◆ How to complete this task:
Below are the entries; transcribe them exactly and drop every picture.

Data records:
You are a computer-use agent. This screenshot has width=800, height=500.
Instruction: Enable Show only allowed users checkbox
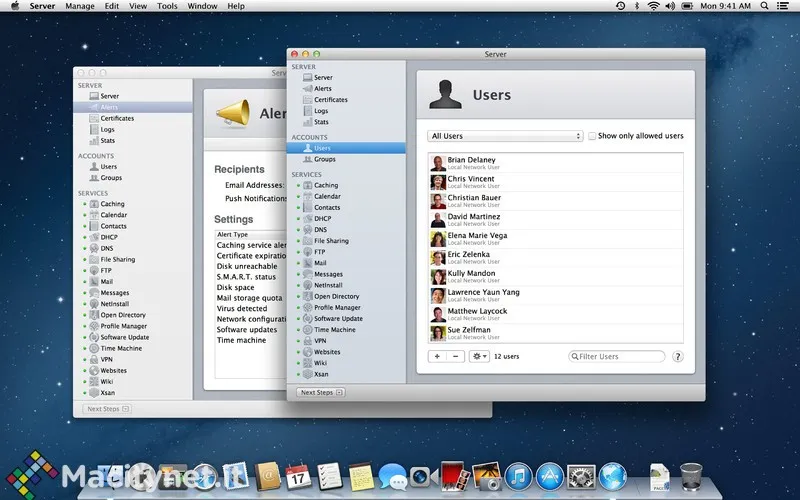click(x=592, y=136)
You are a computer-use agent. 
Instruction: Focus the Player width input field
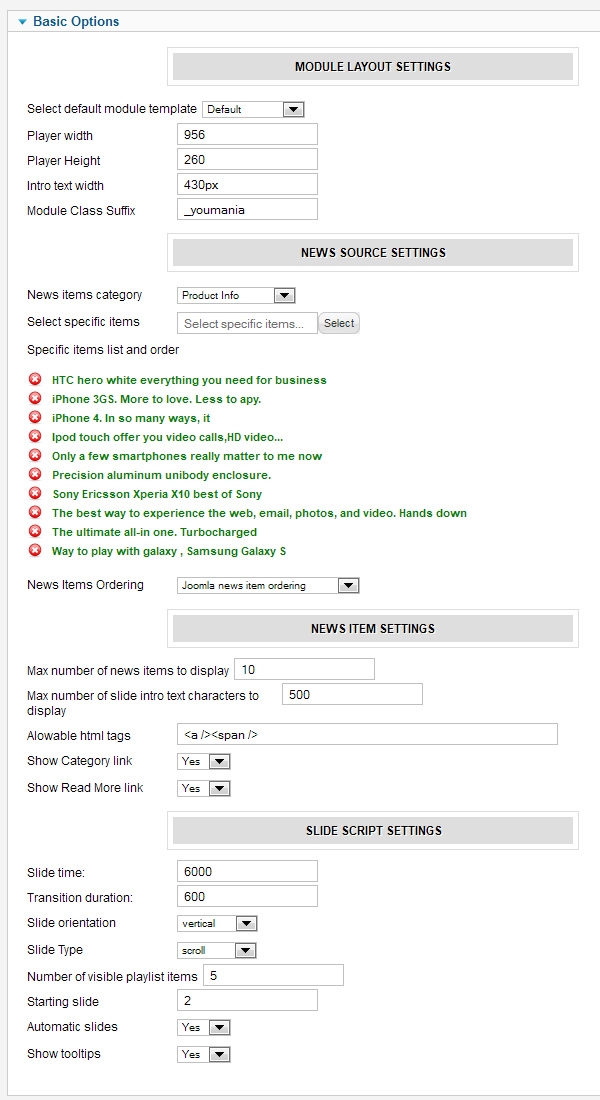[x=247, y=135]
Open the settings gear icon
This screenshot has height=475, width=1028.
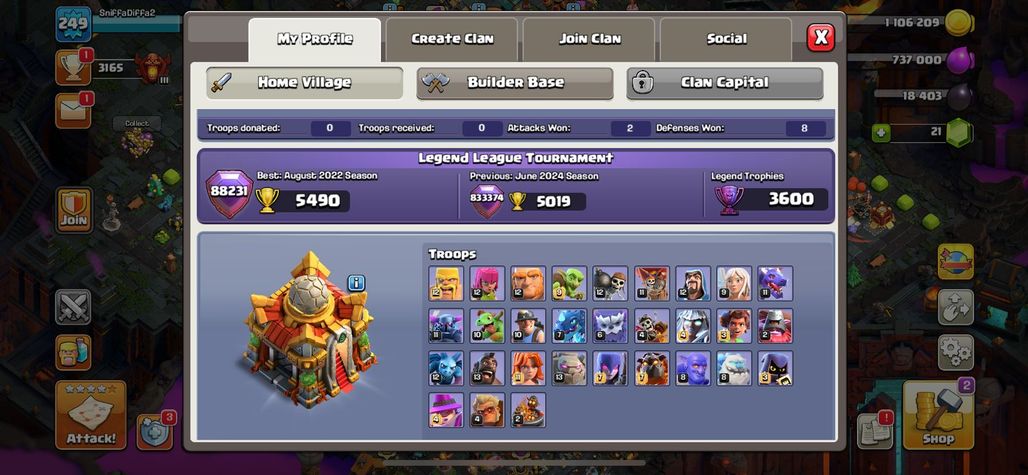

◆ Answer to the problem:
You are a computer-use agent. This screenshot has width=800, height=500.
Instruction: Enable Show only allowed users checkbox
click(x=592, y=136)
You are a computer-use agent. 
Instruction: Focus the Player width input field
[x=247, y=135]
Open the settings gear icon
This screenshot has height=475, width=1028.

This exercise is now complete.